Oggetto della conferenza stampa convocata dai due esponenti del Partito Democratico è stata proprio la lettera inviata dal liquidatore di ATO3 a dicembre 2022 e riguardante un debito che Palazzo Zanca avrebbe nei confronti della Società e che ammonterebbe ad oltre 15 milioni e 500mila euro. Un debito che, sembrerebbe, era stato inserito nel piano di riequilibrio targato Cateno De Luca nel 2018 e poi rimosso con l’ultima rimodulazione siglata dall’attuale sindaco Federico Basile.

A riassumere il contenuto della lettera e i vari passaggi è il consigliere Felice Calabrò: «Nel 2017 Accorinti ha approvato un debito fuori bilancio in favore di ATO3, con una delibera cui il Presidente del Collegio dei Revisori dei Conti (l’attuale sindaco di Messina, Federico Basile) ha dato parere favorevole. Però se ne potevano riconoscere 9 e mezzo, gli altri dovevano essere oggetto di transazione. Il debito viene inserito in maniera integrale nel Piano di riequilibrio del 2018 di Cateno De Luca, ma nel luglio 2022 questo debito scompare. L’aver eliminato nel 2022 la voce del credito deriverebbe dall’abbattimento sulla base di un accordo, che però ATO3 dice non esserci mai stato».

Nel mezzo, il debito è stato revocato nel 2019. A proseguire le considerazioni di Calabrò è la consigliera Antonella Russo: «Noi – aggiunge – avevamo proposto di inserire tale debito attraverso un emendamento come debito fuori bilancio potenziale. Il parere dato però è stato negativo, con la motivazione che si sarebbe trattato di “soccorso finanziario”, vietato dalla Legge Madia.
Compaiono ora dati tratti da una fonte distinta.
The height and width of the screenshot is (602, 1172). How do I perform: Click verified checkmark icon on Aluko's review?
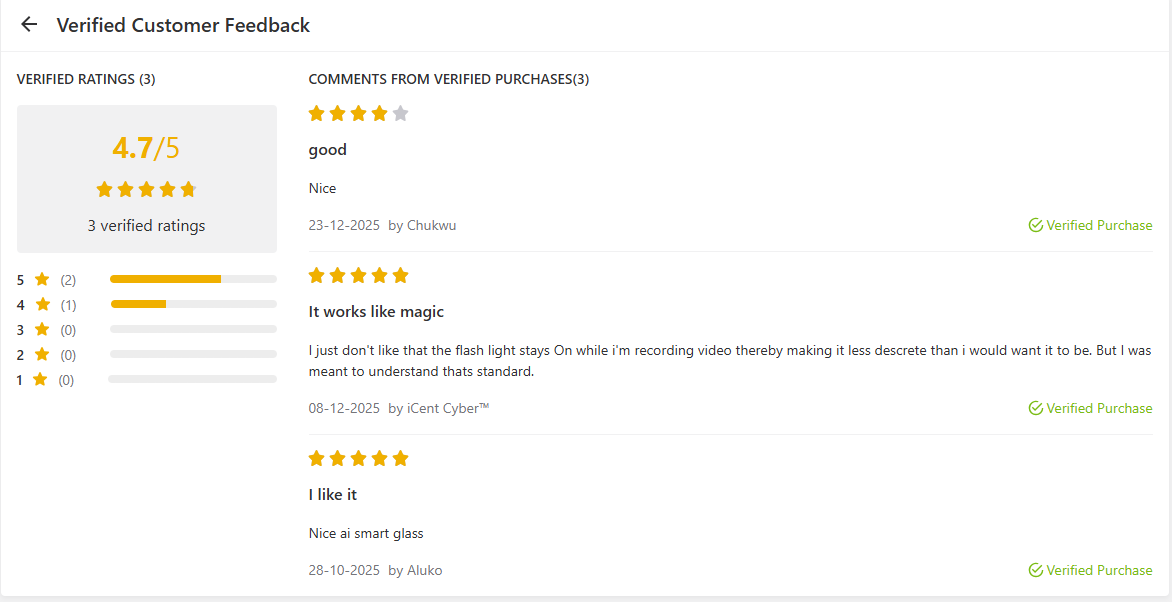pyautogui.click(x=1036, y=571)
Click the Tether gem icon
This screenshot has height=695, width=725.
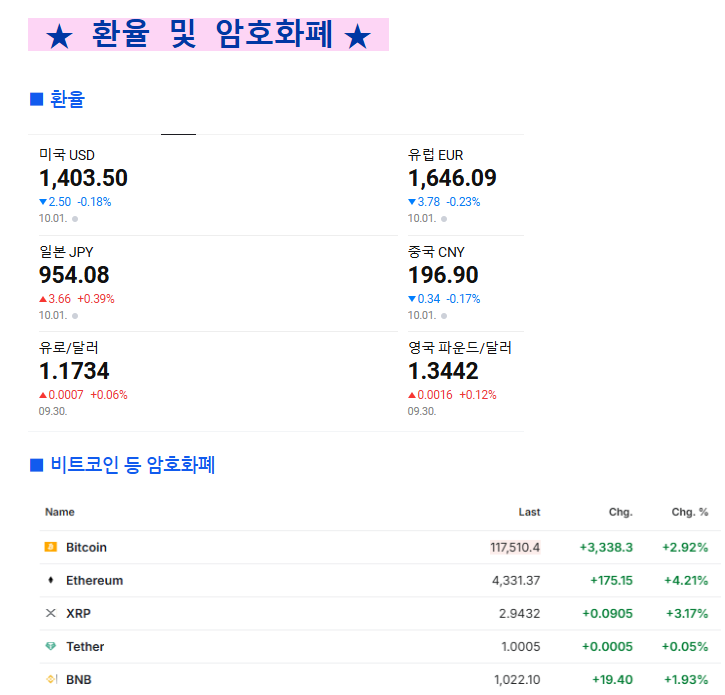pos(51,647)
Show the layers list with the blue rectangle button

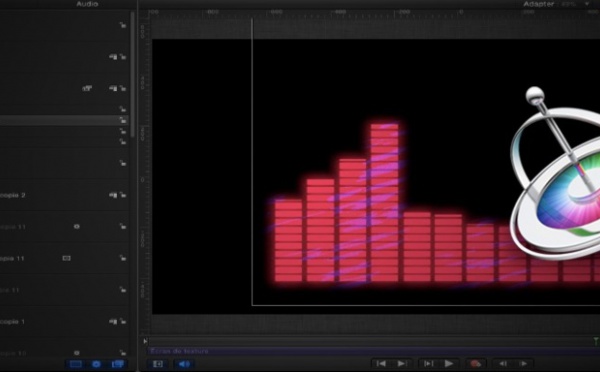point(75,364)
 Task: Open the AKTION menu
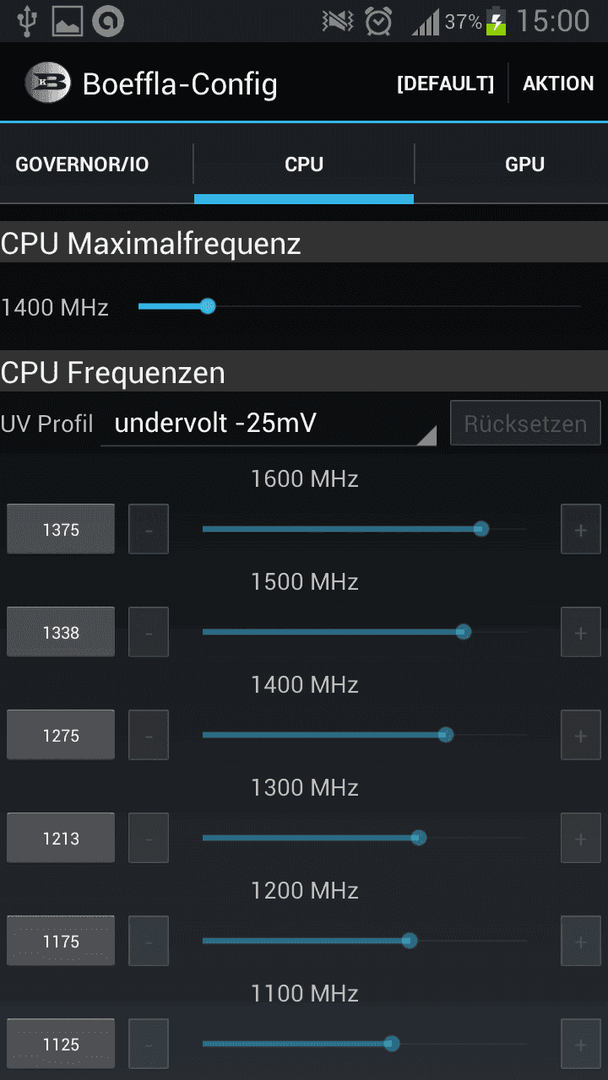pyautogui.click(x=558, y=83)
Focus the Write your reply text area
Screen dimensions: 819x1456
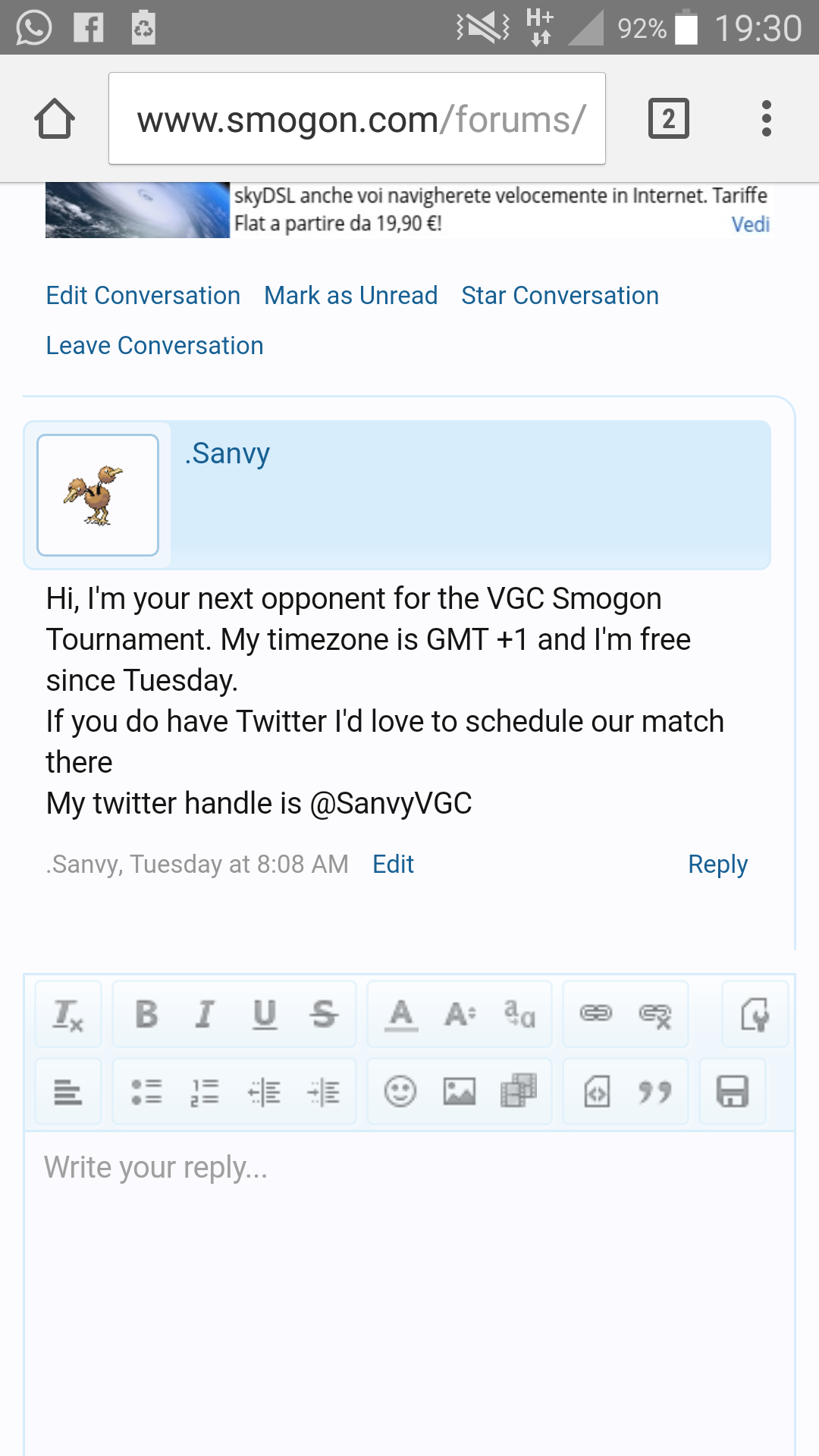410,1289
Non c’entra il soccorso finanziario, qui si parla di una fornitura, c’è un rapporto contrattuale».

Per queste ragioni, i consiglieri comunali Felice Calabrò e Antonella Russo hanno chiesto la convocazione di una seduta di Commissione dedicata lunedì 16 gennaio 2023 alla presenza, tra gli altri, del Sindaco di Messina, del Segretario Generale, del Direttore Generale e del Collegio dei Revisori dei Conti del Comune di Messina.
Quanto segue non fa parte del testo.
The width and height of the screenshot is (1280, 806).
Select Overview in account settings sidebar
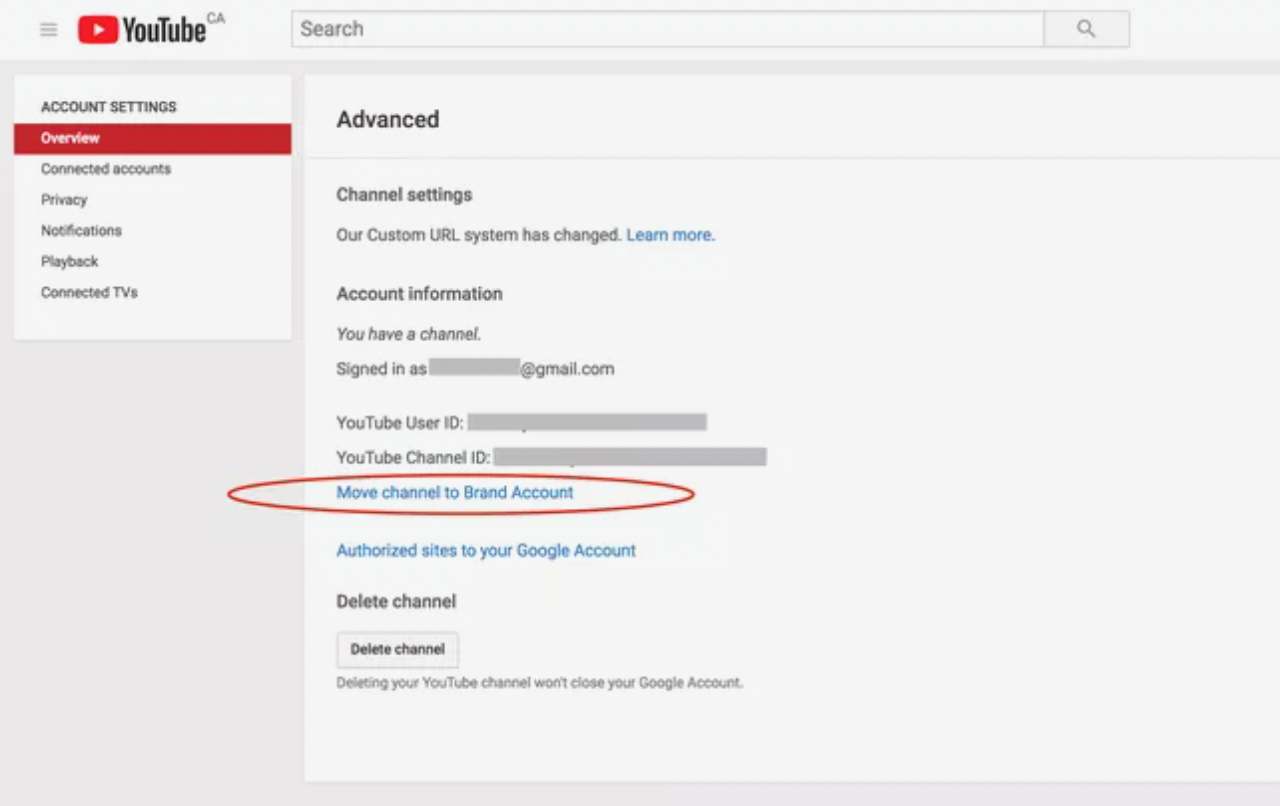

Replica di Basile: «Credito che probabilmente non ha ragione di essere vantato»

A replicare è il sindaco Federico Basile: «La situazione – dice – è più complessa rispetto alla fotografia del PD, che non so esattamente cosa abbia detto o compreso rispetto a documenti che sono stati valutati, oltre che dalla Corte dei Conti, anche da questa Amministrazione con il liquidatore di ATO3. Non è un credito che vanta l’ATO, c’è una partita a tre, c’è anche MessinAmbiente fallita. Di ATO3 il socio ha chiesto il fallimento, cosa che quest’anno non è stata fatta. È un credito che probabilmente non ha neanche ragione di essere vantato e su questo sono stati fatti degli approfondimenti. Se il piano di riequilibrio non individua quelle somme è perché la stessa Corte dei Conti ci aveva spiegato che quelle somme non vanno inserite, abbiamo delle somme che possono tutelare questo rischio».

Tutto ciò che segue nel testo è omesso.